A noite de quinta-feira, 11, teve como conferencistas o sul-africano Eddie Cottle e o uruguaio Raumar Rodríguez Giménez. O tema foi “Cidades, participação popular, economia e os legados dos megaeventos esportivos”.

Cottle abriu a noite falando de sua experiência como sindicalista na ocasião da Copa do Mundo de 2010 que, após pesquisas de campo, gerou o livro “South Africa’s World Cup: A Legacy for Whom?” no ano de 2011. O sul-africano tratou da FIFA como uma instituição comercial, que “vende” a Copa a quem interessar e puder investir. Apresenta-se, então, um documento sigiloso ao país candidato, que trata de cálculos estimados de investimento para a realização do megaevento. Não obstante, os cálculos são enganosos e distorcidos, impossibilitado a estimativa correta de gastos e as garantias de retorno, explicitando apenas os ganhos relativos aos parceiros comerciais da FIFA em forma de propriedade intelectual. O monopólio apresentou-se para a África do Sul no estabelecimento de garantias pelo Estado da venda exclusiva de produtos das empresas parceiras no entorno do Estádio (raio de 1 km). Portanto, o Estado desembolsa um valor excessivo na “compra” do “produto” Copa antes mesmo de seu início.

O sindicato aparece neste contexto como resistência aos excessos do superfaturamento. Ainda assim, Cottle afirmou que o gasto previsto de 4 bilhões de Rands (moeda sul-africana), gastou-se 39 bilhões. No campo do trabalho, embora exista uma inflação na oferta, a qualidade é demasiado baixa; e nas licitações, os cartéis planejam seus preços superfaturados de modo a garantir que todas as empresas ganhem em detrimento do investimento público. Por fim, Eddie alertou os brasileiros para os abusos gerados pelo interesse financeiro neste megaevento, que fizeram na África do Sul – pelo menos até agora – o mais rentável evento esportivo do mundo.

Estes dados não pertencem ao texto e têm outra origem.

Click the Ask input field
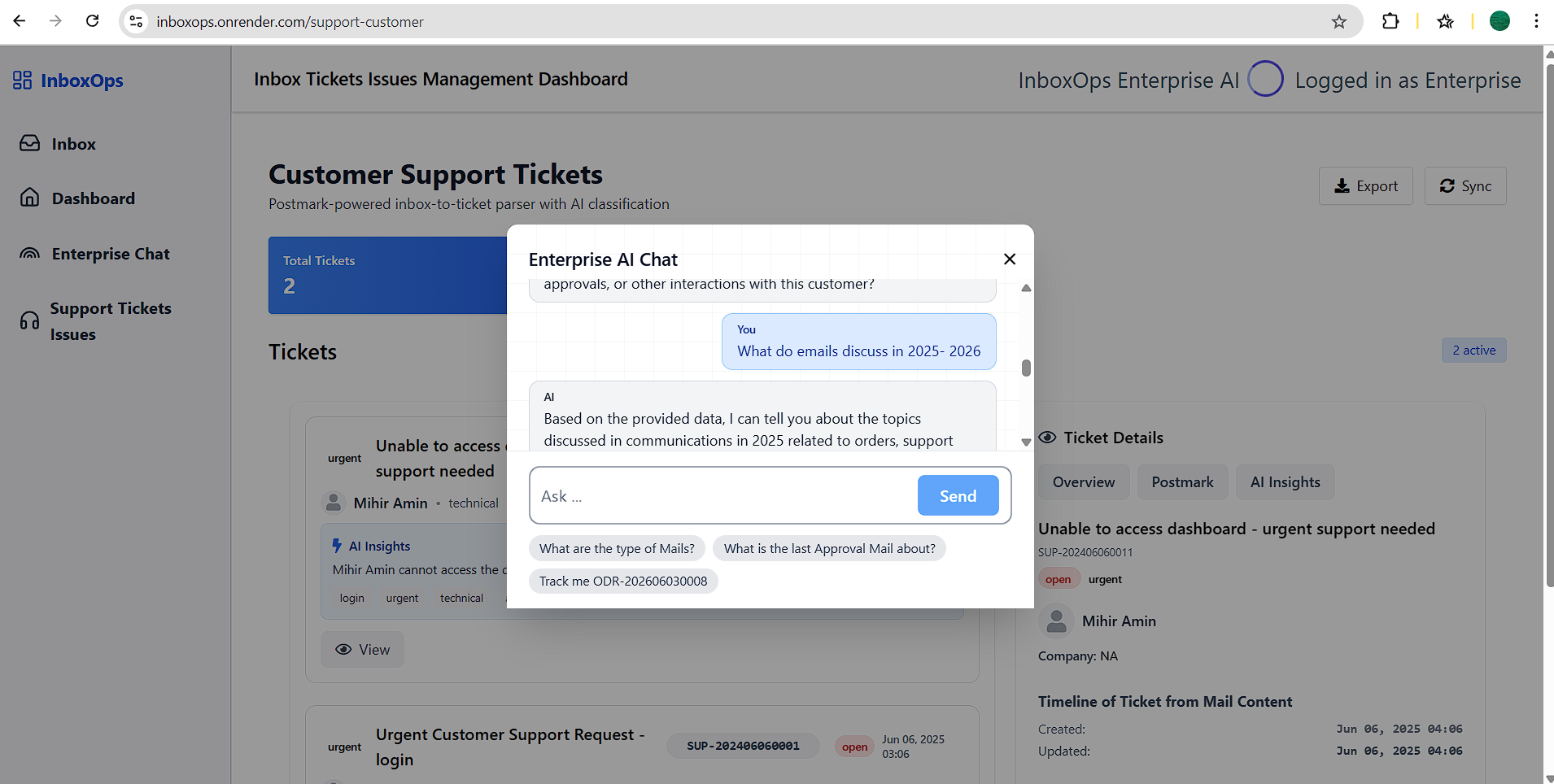The width and height of the screenshot is (1554, 784). pos(722,495)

Em seguida, Raumar Giménez falou sobre o histórico do esporte no Uruguai. Concordando com Kfouri, o uruguaio apontou para a falta de crítica no debate esportivo que se move mais pela paixão que pela problematização consciente. Para ele, o condicionamento do esporte como disciplinador na ditadura cívico-militar do Uruguai resultou no tratamento acrítico do esporte que se vê até hoje. É daí que se forma, portanto, uma massa que é antes consumidora do que praticante dos esportes. Por fim, Giménez deixou uma pergunta sobre que legado se pretende formar com os megaeventos do Brasil, se é de melhorar o acesso ao esporte ou simplesmente consumi-lo.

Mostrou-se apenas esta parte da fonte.